The family reeled with this news and my mother started to fall apart under the crushing certainty the man she had shared nearly her entire life with was going to die. With one sister in Toronto on the phone, the rest of us huddled together in the family room while he underwent this massive surgery. My younger sister and mother prayed together and passed a bible between themselves, pointing out chapters and verses and nodding. The older sister in Toronto was beside herself and phoned continually. Unable to take any more stress, my mother insisted I deal with her. I listened as she quoted bible texts and tried to justify her behavior over the years. With the phone pressed to my aching ear, I nodded wearily and let my mind drift away.
I was overwhelmed with guilt. Sitting in that little pastel-colored room with its soothing lavender and yellow couches and chairs, I flogged myself. Everywhere I looked I could see the words I had written about his funeral and I wondered if destroying those disks would cure him. My stomach felt like a whirlpool and I almost gagged at the sight of the food the hospital had brought for us. Every time the phone rang, I glared at it with abhorrence and fury. The only thing that kept me from ripping it out of the wall was the sorrow on my mother’s face. She didn’t need the incessant frantic questions from Toronto. What she needed was a call from her God to tell her everything was going to be all right.
When the doctor walked into the room, he was met with eyes that begged for hope, yet were filled with despair. He explained the operation had gone well and that Dad was in the recovery room and would be taken to intensive care when he awoke. Approaching Mom, he took her hands in his slender, talented grasp and held them tightly. His kindness broke through my agony and brought tears and I left the room and stood out in the hall as I wept. He patted me on the back as he left and I shook my head in amazement as I watched his green-sheathed figure disappear into the doctor’s lounge. Behind me, the phone rang – again.
As Dad lay in intensive care, intubated and sedated, I watched my mother anxiously. I worried the stress would be too much for her damaged heart and I tried to ease the strain for her. I tried to insulate her from the every day operations of the store, and drove her to the hospital when she wanted to visit. On the day we arrived and he was conscious, I hurriedly found a chair for her in case she collapsed. She sat patting the back of his hand and crying and I gave them some time alone. It was a good excuse to go and find a phone to let my siblings know that he was awake.

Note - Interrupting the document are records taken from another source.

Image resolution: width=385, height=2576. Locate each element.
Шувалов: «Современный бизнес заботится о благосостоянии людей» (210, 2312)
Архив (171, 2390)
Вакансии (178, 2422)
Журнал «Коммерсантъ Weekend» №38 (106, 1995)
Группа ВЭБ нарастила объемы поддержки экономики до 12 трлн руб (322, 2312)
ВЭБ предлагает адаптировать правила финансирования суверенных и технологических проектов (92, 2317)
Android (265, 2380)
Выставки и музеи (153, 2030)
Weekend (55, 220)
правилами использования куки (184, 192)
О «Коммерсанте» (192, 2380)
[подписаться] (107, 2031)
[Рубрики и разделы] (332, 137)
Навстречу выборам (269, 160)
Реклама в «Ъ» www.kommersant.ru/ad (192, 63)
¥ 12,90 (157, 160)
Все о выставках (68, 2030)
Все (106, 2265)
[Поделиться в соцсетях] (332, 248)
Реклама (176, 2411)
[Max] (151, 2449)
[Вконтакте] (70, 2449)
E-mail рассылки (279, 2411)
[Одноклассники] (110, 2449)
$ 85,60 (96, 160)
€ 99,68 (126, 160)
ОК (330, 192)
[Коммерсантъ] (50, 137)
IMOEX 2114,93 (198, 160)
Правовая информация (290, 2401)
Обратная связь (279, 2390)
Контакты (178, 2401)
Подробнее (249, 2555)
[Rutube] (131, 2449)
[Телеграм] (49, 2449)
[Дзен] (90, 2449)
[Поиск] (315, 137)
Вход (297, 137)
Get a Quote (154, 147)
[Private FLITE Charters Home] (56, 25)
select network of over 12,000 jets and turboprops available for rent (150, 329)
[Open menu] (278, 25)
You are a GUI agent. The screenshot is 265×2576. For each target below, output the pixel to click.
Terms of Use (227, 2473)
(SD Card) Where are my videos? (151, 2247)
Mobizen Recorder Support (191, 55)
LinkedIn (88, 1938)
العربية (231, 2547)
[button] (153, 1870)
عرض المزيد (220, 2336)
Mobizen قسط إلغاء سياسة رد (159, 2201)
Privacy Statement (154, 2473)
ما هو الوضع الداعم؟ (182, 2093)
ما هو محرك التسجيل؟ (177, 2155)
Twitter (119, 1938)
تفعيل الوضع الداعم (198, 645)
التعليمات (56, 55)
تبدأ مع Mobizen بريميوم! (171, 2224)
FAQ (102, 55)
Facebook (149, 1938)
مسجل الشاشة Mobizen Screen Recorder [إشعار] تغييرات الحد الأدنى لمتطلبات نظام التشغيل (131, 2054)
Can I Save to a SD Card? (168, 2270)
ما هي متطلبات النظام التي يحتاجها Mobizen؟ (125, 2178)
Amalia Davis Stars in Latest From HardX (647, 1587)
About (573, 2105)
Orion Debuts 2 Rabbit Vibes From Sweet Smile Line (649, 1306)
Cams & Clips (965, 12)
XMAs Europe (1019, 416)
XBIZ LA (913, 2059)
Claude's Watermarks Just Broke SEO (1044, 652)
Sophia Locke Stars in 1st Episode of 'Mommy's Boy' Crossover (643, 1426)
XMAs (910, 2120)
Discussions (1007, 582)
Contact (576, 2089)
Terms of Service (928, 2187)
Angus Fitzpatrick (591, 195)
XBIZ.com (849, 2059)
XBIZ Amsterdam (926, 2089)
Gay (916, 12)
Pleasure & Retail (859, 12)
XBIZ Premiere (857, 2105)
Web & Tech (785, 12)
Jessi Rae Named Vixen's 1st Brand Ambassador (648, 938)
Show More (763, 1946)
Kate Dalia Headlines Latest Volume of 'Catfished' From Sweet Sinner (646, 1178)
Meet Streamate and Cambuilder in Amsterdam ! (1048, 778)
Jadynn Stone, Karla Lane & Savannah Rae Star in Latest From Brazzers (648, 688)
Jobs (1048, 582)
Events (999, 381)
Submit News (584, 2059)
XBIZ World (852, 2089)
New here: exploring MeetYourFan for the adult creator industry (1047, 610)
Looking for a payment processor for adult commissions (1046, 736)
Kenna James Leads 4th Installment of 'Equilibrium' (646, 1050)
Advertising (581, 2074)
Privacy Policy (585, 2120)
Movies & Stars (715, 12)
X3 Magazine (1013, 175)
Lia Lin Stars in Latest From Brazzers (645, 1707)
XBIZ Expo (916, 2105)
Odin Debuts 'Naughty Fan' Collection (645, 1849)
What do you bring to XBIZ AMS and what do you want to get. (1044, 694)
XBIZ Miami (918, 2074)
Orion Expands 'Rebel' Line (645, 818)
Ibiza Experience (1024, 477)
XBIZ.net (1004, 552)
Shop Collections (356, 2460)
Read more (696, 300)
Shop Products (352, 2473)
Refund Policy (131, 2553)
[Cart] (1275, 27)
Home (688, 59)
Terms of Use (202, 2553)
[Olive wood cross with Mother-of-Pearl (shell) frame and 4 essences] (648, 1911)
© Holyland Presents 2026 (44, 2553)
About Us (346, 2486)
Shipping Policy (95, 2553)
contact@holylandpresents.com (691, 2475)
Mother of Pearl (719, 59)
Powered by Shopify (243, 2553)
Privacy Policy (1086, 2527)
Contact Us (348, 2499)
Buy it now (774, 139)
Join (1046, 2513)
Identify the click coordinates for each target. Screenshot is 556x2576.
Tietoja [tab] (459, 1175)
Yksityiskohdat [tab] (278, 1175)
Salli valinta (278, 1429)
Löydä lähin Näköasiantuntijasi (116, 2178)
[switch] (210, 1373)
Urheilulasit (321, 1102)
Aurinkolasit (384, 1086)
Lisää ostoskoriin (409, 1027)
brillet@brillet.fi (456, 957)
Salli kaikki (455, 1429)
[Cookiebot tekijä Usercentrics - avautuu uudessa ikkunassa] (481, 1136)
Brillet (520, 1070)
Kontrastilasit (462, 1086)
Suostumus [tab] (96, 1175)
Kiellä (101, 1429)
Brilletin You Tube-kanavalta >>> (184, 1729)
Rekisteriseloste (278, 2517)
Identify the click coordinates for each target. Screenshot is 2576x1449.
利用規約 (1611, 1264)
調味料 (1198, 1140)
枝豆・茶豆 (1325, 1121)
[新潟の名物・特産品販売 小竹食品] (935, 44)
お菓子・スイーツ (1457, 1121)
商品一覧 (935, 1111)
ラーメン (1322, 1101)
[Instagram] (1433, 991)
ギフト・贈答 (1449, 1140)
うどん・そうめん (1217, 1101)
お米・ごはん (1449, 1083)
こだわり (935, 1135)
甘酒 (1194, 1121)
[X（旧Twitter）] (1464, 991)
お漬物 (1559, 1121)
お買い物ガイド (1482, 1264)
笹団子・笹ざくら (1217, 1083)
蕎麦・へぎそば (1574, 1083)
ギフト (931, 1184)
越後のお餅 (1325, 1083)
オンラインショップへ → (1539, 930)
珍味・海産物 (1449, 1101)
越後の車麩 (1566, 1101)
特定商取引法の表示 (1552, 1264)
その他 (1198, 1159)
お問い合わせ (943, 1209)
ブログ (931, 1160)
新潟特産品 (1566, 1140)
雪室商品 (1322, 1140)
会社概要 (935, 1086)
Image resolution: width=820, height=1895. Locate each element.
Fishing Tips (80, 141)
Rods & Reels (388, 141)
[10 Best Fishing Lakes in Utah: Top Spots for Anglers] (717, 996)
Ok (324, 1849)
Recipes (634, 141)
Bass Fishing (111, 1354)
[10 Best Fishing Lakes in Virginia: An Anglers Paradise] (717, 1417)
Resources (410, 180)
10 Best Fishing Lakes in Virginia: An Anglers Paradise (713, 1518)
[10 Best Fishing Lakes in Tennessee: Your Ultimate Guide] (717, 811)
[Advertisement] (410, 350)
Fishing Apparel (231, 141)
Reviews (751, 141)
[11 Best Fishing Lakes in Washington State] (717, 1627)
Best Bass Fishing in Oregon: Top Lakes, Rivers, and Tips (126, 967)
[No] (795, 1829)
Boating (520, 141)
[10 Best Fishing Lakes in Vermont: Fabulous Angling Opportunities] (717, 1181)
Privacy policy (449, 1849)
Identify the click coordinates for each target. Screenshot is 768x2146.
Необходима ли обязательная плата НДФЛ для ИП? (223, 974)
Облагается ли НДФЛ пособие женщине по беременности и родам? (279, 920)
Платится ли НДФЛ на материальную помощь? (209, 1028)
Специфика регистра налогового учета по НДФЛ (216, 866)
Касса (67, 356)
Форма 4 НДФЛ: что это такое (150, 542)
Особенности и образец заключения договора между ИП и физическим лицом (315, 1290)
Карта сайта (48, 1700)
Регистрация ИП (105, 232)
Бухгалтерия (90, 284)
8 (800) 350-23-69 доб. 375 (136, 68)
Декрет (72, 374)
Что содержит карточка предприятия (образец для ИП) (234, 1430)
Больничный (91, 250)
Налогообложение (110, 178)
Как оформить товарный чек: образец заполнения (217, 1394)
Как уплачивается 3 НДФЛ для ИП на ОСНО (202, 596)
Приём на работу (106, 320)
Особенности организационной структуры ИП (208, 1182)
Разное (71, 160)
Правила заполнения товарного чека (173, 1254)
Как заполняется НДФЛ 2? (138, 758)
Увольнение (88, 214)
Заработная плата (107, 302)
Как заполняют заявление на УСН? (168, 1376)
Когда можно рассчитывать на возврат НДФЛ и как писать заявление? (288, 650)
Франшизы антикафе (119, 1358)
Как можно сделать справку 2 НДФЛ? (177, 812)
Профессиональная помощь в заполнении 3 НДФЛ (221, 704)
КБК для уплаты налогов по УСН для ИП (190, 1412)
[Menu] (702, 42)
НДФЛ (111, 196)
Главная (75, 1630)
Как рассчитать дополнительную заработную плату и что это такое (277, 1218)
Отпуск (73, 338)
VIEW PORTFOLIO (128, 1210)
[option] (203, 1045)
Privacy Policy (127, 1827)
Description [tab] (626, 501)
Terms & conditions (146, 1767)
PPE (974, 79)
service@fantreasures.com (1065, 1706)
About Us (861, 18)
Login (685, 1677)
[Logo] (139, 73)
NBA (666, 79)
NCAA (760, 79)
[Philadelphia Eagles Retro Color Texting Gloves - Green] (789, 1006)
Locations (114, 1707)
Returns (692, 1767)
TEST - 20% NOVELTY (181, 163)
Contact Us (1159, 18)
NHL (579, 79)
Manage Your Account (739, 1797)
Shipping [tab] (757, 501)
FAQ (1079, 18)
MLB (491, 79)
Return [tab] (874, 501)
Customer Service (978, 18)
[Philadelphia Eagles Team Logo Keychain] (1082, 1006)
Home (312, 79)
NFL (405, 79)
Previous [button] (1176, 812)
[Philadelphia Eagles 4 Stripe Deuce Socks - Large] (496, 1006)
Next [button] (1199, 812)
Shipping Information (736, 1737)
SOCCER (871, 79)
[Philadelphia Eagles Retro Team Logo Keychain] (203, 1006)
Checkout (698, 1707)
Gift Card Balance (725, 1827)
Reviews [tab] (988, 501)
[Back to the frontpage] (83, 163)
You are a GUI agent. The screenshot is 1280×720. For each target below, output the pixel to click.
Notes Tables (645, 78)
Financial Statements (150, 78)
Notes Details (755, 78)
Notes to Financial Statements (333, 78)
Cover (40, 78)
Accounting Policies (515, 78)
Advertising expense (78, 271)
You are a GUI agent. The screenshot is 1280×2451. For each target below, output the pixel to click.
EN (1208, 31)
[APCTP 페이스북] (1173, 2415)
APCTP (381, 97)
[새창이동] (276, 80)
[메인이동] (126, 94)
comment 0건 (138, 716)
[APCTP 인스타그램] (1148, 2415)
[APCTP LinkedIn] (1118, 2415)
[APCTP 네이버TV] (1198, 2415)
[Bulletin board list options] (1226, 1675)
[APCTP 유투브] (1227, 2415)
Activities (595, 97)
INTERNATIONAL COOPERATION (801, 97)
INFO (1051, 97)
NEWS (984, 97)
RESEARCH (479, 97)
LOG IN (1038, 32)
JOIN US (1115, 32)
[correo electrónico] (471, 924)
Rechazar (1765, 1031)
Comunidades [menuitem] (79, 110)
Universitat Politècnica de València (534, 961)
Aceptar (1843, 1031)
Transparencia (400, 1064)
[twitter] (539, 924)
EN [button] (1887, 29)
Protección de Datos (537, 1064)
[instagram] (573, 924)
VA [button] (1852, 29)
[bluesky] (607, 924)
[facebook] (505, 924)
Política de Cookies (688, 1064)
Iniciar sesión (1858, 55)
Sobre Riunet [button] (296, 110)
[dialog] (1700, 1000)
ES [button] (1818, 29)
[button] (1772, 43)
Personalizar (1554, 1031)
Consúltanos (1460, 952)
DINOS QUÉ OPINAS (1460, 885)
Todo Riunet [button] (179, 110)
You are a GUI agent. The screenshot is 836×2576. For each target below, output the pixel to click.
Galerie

He remained in the intensive care unit for another day. When they took the tube out of his throat and he could swallow water, they moved him to a private room. The doctor called the family together once again and we gathered at the foot of the hospital bed. He told us about the cancer they had found and how unique it was. We were then taken through the steps Dad would need to go through as he healed from the operation.
When the doctor left the room, the family hovered at the foot of the bed. I watched as Dad coughed and coughed, trying to hack up the phlegm that plagued his throat. It was heavy and sticky and the Kleenex he used in an attempt to wipe it all away was useless. Entering the bathroom, I ran a facecloth under warm water. Standing beside him, I wiped his face and took the sodden Kleenex away each time he coughed. Looking down the bed it was obvious the rest of the family was horrified and disgusted. They remained there until a nurse came in and told us he should rest. I wiped his face once more and put the facecloth on the nightstand. After moving the Kleenex to within easy reach, I bent and kissed him on the forehead and whispered ‘I love you Dad’ before leaving the room.
I stood outside with my brother for a moment as Mom said her goodbyes. She was going to ride home with her son and I just wanted to share a quiet moment with him. Finally, with a small smile of hope, I touched his arm and left.
The next day I sat at my desk trying to catch up on paperwork and problems that had occurred while Mom and I were busy at the hospital. Around noon Mom entered and sat down at her desk, almost worn out. I knew she had been to the hospital and I was anxious to hear of his condition today. When I heard he was improving I was torn with emotions. Even though he hadn’t talked to me in almost four years, I couldn’t stop caring.
“By the way,” Mom said in a strange voice. ‘He doesn’t want you coming back to see him again.’